Gains cited his experience as a criminal defense lawyer and prosecutor, in supervising a staff of 42 in the county prosecutor’s office, and in defending the county from civil lawsuits.

In contrast, Gains said Macejko, who has been city prosecutor for six years, lacks civil-law experience and supervises only six employees, two of whom have sued him.

Macejko said that if he’s elected, he’d enter the office with 14 years of experience as a prosecutor, compared to zero for Gains when Gains became county prosecutor.

“There’s a reason that people feel unsafe. It’s because we need better performance from the prosecutor’s office,” Macejko said. “We need to bring victims and their rights into the forefront. We need to support the good efforts of law enforcement.”

Macejko criticized Gains for giving his staff pay increases while deputy sheriffs are on layoff and parts of the county jail remain closed, but Gains said he did it within his budget and with the goal of reducing staff turnover.

Macejko repeated his assertion that he’s never discriminated against anyone. Bassil Ally, the assistant city prosecutor who filed a successful federal religious discrimination lawsuit against Macejko and the city, is “permitted to worship as he chooses on city time,” Macejko said.

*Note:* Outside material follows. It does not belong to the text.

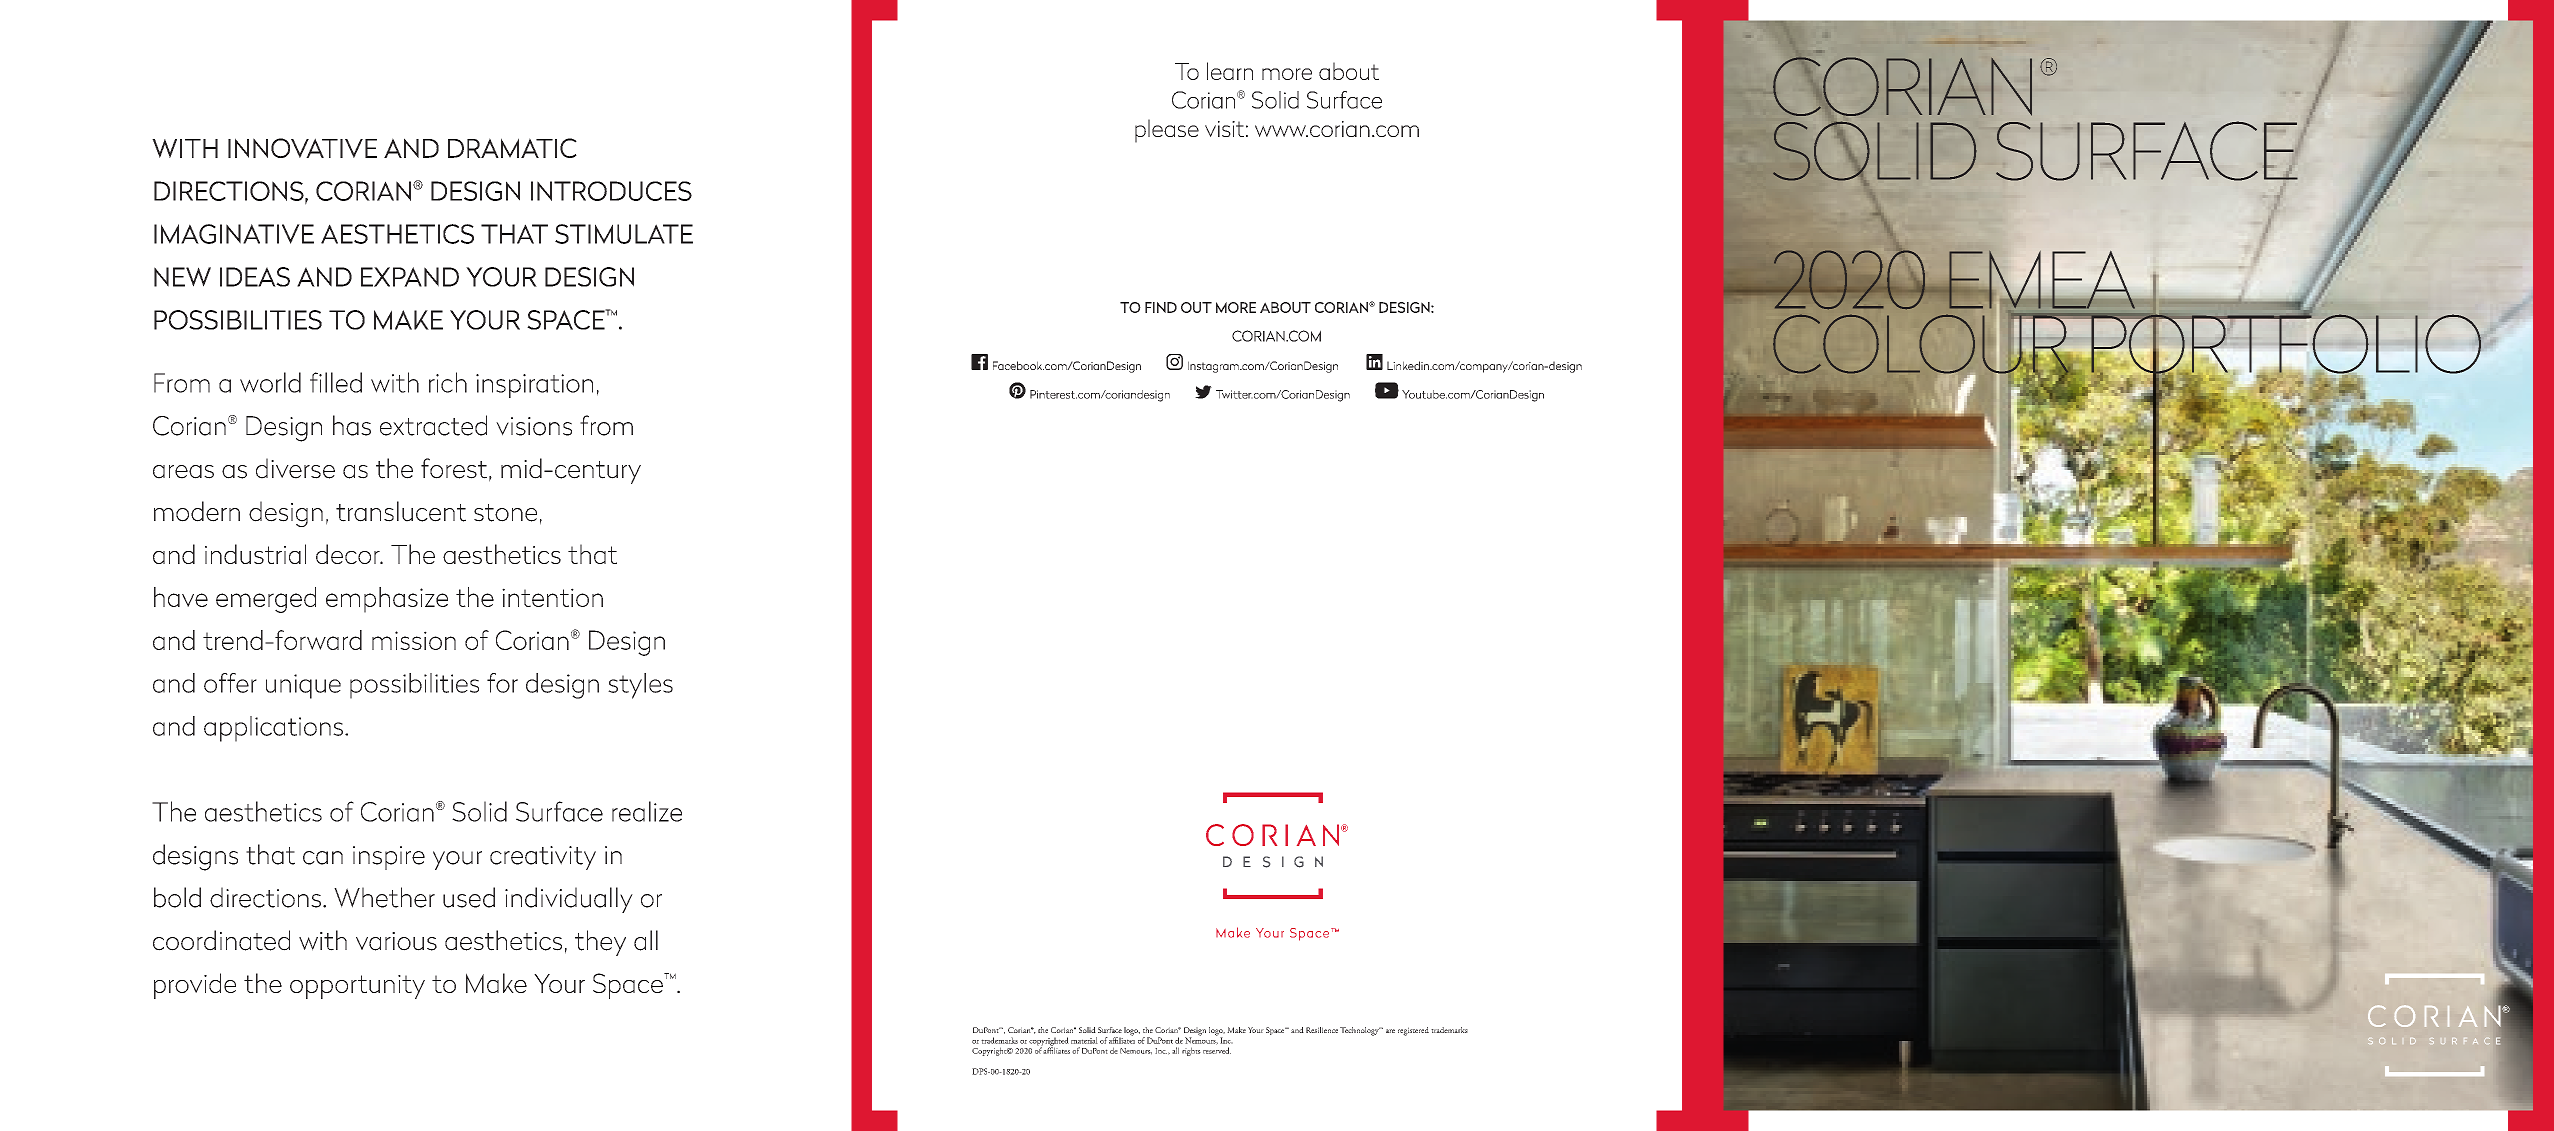 The height and width of the screenshot is (1131, 2554). Describe the element at coordinates (336, 382) in the screenshot. I see `filled` at that location.
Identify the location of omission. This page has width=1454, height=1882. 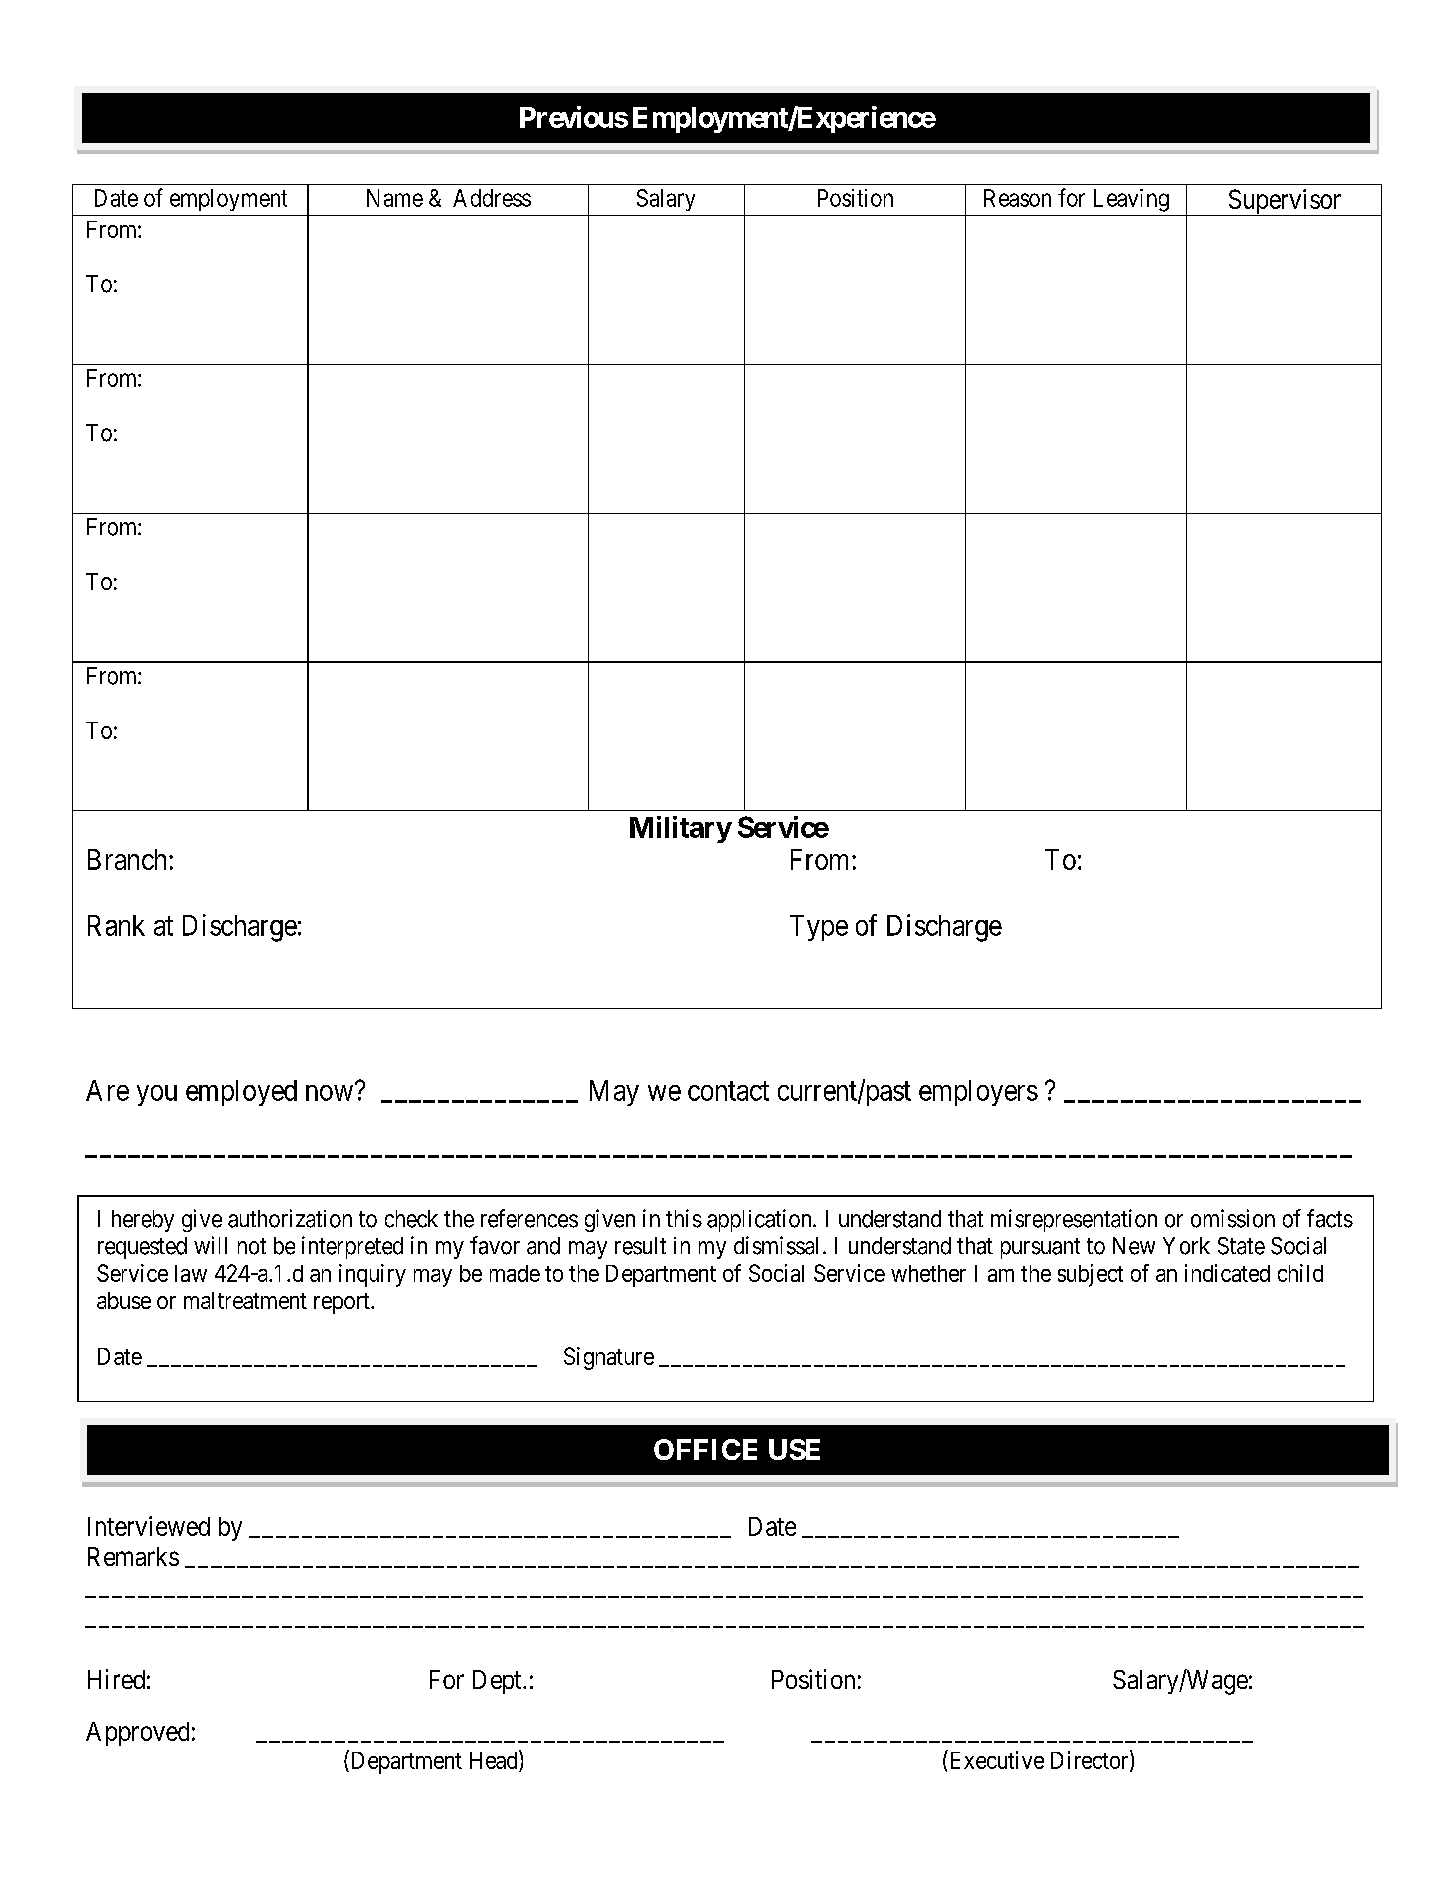
(1233, 1218).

Gains said, however, the city confessed a $100,000 judgment in the Ally case, and Gains cited a recent written finding by a federal judge that Ally was a victim of religious discrimination and retaliation.

Gains said he believes recent text messages between Macejko and Bret Hartup, an assistant city prosecutor, including a derogatory text message about President Barack Obama “are authentic.”

He added: “No prosecutor should condone any type of racism or other bigotry. No prosecutor should accept that type of conduct.”

Macejko, who has denied sending the Obama text, countered: “It’s something that, if we were able to authenticate it, that I would have dealt with as a supervisor. However, the reality is that these were on private phones and there’s no way of authenticating” the text messages.

Gains and Macejko also clashed concerning Lexter Williams, the armed home invader who fled to Philadelphia after his bond was reduced to zero and was captured there.

Gains said his office made a plea bargain in which Williams would serve a 13-year prison term and be released to house arrest pending his sentencing after the victims had moved to Texas and were “extremely reluctant” to return here to testify against him in a trial.

But Macejko said the victims were not notified Williams would be released and were willing to return here to testify.

“That little vacation cost him 67 years,” Gains said of Williams. Gains said Williams was sentenced to 80 years in prison after his capture. The actual sentence was 831/2 years.

U.S. District Judge Christopher A. Boyko ruled earlier Wednesday that Atty. Scott Cochran, lawyer for the Islamic Society of Greater Youngstown, should not have released any case documents to The Vindicator, before filing them with the court, with the court-ordered redactions of Social Security numbers and medical information.

Cochran, a Gains supporter, sought to unseal all court documents in the discrimination lawsuit by Ally against Macejko and the city. Cochran released to the paper the text messages between Macejko and Hartup that included the derogatory reference to Obama.